*** Begin section ***

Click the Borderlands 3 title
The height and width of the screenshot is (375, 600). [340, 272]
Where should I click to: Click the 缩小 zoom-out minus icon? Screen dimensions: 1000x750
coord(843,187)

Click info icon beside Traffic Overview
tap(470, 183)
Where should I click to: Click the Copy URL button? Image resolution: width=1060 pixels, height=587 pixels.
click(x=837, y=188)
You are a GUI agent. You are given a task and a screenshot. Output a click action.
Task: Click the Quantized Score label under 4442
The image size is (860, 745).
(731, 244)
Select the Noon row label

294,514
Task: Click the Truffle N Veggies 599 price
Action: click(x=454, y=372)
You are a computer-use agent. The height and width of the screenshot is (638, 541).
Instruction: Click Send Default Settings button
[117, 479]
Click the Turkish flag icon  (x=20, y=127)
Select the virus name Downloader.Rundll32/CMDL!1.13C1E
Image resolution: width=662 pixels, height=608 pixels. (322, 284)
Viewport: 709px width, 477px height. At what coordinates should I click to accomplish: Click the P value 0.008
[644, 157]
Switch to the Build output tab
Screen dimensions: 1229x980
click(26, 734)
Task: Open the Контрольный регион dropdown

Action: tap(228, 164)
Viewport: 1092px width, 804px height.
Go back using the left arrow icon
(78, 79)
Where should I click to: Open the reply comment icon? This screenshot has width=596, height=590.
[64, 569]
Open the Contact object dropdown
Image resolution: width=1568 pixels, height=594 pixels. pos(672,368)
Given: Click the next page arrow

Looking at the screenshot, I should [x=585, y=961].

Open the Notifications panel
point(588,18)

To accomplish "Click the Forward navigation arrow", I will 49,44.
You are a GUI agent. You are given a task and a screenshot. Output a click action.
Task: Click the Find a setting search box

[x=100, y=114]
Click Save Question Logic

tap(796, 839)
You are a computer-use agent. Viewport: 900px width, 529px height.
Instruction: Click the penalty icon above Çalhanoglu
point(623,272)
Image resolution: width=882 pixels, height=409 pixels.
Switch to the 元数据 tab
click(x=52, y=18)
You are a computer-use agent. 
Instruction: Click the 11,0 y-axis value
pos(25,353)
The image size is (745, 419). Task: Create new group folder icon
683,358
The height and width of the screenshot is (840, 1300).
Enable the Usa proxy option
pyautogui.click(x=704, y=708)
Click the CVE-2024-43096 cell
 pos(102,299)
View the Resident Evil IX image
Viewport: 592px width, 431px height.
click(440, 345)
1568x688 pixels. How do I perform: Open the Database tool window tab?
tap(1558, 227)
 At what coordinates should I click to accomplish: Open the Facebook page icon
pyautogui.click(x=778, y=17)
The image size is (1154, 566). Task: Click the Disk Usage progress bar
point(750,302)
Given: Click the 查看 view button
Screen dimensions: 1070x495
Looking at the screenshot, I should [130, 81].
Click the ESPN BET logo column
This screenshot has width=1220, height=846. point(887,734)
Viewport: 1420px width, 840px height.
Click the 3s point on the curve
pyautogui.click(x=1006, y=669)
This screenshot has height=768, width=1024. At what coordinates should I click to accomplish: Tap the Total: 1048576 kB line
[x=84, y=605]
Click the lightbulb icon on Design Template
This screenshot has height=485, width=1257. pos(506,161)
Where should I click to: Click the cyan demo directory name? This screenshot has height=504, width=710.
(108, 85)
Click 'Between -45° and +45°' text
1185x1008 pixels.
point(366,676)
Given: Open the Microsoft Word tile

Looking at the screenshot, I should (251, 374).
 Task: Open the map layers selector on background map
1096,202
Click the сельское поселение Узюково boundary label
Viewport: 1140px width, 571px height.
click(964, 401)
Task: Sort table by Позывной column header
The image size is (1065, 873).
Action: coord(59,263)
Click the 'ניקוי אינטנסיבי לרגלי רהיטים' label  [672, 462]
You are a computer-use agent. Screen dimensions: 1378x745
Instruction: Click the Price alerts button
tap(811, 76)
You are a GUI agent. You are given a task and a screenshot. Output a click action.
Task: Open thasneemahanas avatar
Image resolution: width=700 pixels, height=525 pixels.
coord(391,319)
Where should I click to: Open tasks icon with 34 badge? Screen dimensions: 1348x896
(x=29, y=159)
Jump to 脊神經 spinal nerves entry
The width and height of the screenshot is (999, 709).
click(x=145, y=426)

*** End section ***

## Your task
Give back each record above exactly as written.

## Solved exercise
Click the Borderlands 3 title
The height and width of the screenshot is (375, 600). [340, 272]
Where should I click to: Click the 缩小 zoom-out minus icon? Screen dimensions: 1000x750
coord(843,187)

Click info icon beside Traffic Overview
tap(470, 183)
Where should I click to: Click the Copy URL button? Image resolution: width=1060 pixels, height=587 pixels.
click(x=837, y=188)
You are a GUI agent. You are given a task and a screenshot. Output a click action.
Task: Click the Quantized Score label under 4442
The image size is (860, 745).
(731, 244)
Select the Noon row label

294,514
Task: Click the Truffle N Veggies 599 price
Action: click(x=454, y=372)
You are a computer-use agent. The height and width of the screenshot is (638, 541).
Instruction: Click Send Default Settings button
[117, 479]
Click the Turkish flag icon  (x=20, y=127)
Select the virus name Downloader.Rundll32/CMDL!1.13C1E
Image resolution: width=662 pixels, height=608 pixels. (322, 284)
Viewport: 709px width, 477px height. At what coordinates should I click to accomplish: Click the P value 0.008
[644, 157]
Switch to the Build output tab
Screen dimensions: 1229x980
click(26, 734)
Task: Open the Контрольный регион dropdown

Action: tap(228, 164)
Viewport: 1092px width, 804px height.
Go back using the left arrow icon
(78, 79)
Where should I click to: Open the reply comment icon? This screenshot has width=596, height=590.
[64, 569]
Open the Contact object dropdown
Image resolution: width=1568 pixels, height=594 pixels. pos(672,368)
Given: Click the next page arrow

Looking at the screenshot, I should [x=585, y=961].

Open the Notifications panel
point(588,18)

To accomplish "Click the Forward navigation arrow", I will 49,44.
You are a GUI agent. You are given a task and a screenshot. Output a click action.
Task: Click the Find a setting search box

[x=100, y=114]
Click Save Question Logic

tap(796, 839)
You are a computer-use agent. Viewport: 900px width, 529px height.
Instruction: Click the penalty icon above Çalhanoglu
point(623,272)
Image resolution: width=882 pixels, height=409 pixels.
Switch to the 元数据 tab
click(x=52, y=18)
You are a computer-use agent. 
Instruction: Click the 11,0 y-axis value
pos(25,353)
The image size is (745, 419). Task: Create new group folder icon
683,358
The height and width of the screenshot is (840, 1300).
Enable the Usa proxy option
pyautogui.click(x=704, y=708)
Click the CVE-2024-43096 cell
 pos(102,299)
View the Resident Evil IX image
Viewport: 592px width, 431px height.
click(440, 345)
1568x688 pixels. How do I perform: Open the Database tool window tab?
tap(1558, 227)
 At what coordinates should I click to accomplish: Open the Facebook page icon
pyautogui.click(x=778, y=17)
The image size is (1154, 566). Task: Click the Disk Usage progress bar
point(750,302)
Given: Click the 查看 view button
Screen dimensions: 1070x495
Looking at the screenshot, I should [130, 81].
Click the ESPN BET logo column
This screenshot has width=1220, height=846. point(887,734)
Viewport: 1420px width, 840px height.
Click the 3s point on the curve
pyautogui.click(x=1006, y=669)
This screenshot has height=768, width=1024. At what coordinates should I click to accomplish: Tap the Total: 1048576 kB line
[x=84, y=605]
Click the lightbulb icon on Design Template
This screenshot has height=485, width=1257. pos(506,161)
Where should I click to: Click the cyan demo directory name? This screenshot has height=504, width=710.
(108, 85)
Click 'Between -45° and +45°' text
1185x1008 pixels.
point(366,676)
Given: Open the Microsoft Word tile

Looking at the screenshot, I should (251, 374).
 Task: Open the map layers selector on background map
1096,202
Click the сельское поселение Узюково boundary label
Viewport: 1140px width, 571px height.
click(964, 401)
Task: Sort table by Позывной column header
The image size is (1065, 873).
Action: coord(59,263)
Click the 'ניקוי אינטנסיבי לרגלי רהיטים' label  [672, 462]
You are a computer-use agent. Screen dimensions: 1378x745
Instruction: Click the Price alerts button
tap(811, 76)
You are a GUI agent. You are given a task and a screenshot. Output a click action.
Task: Open thasneemahanas avatar
Image resolution: width=700 pixels, height=525 pixels.
coord(391,319)
Where should I click to: Open tasks icon with 34 badge? Screen dimensions: 1348x896
(x=29, y=159)
Jump to 脊神經 spinal nerves entry
The width and height of the screenshot is (999, 709).
click(x=145, y=426)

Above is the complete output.